**Aim of the task:**
Every line that contains the word "accomplish" is to be copied from the listing.

**Records for processing:**

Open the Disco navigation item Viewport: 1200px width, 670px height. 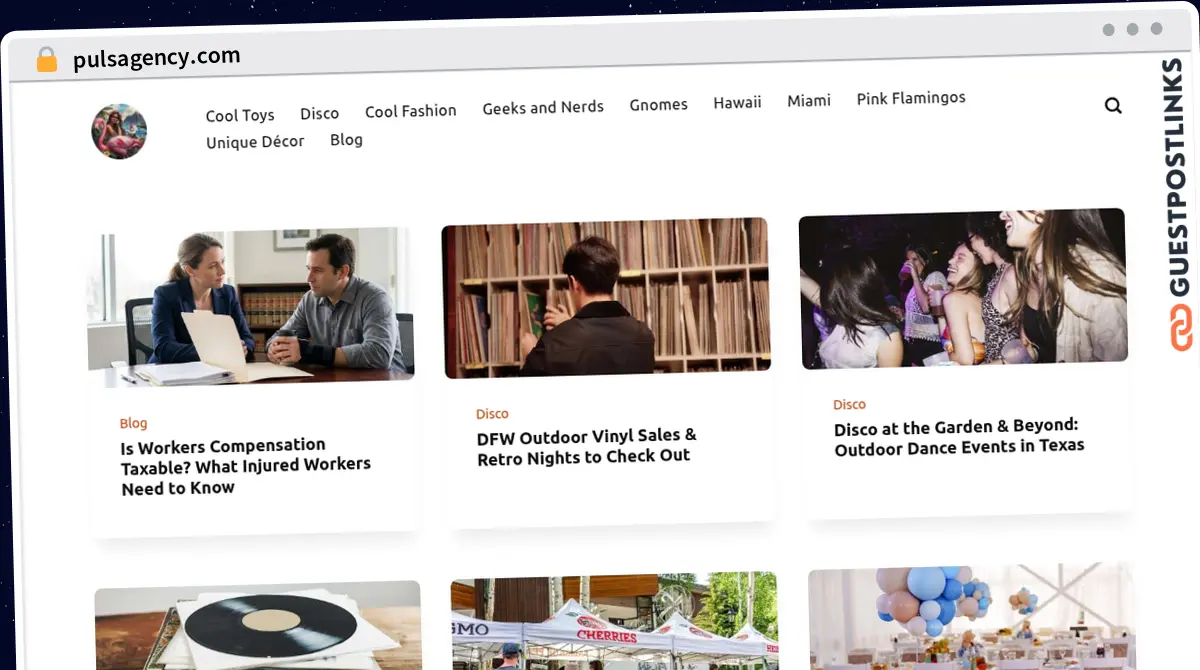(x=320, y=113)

...

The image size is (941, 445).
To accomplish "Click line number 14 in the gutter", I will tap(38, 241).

...

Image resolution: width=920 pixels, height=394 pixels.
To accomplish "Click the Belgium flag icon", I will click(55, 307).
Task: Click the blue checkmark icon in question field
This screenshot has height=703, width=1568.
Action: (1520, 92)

**The answer:**
To accomplish "Click line number 14 in the gutter", I will tap(38, 241).
To accomplish "Click the Belgium flag icon", I will click(55, 307).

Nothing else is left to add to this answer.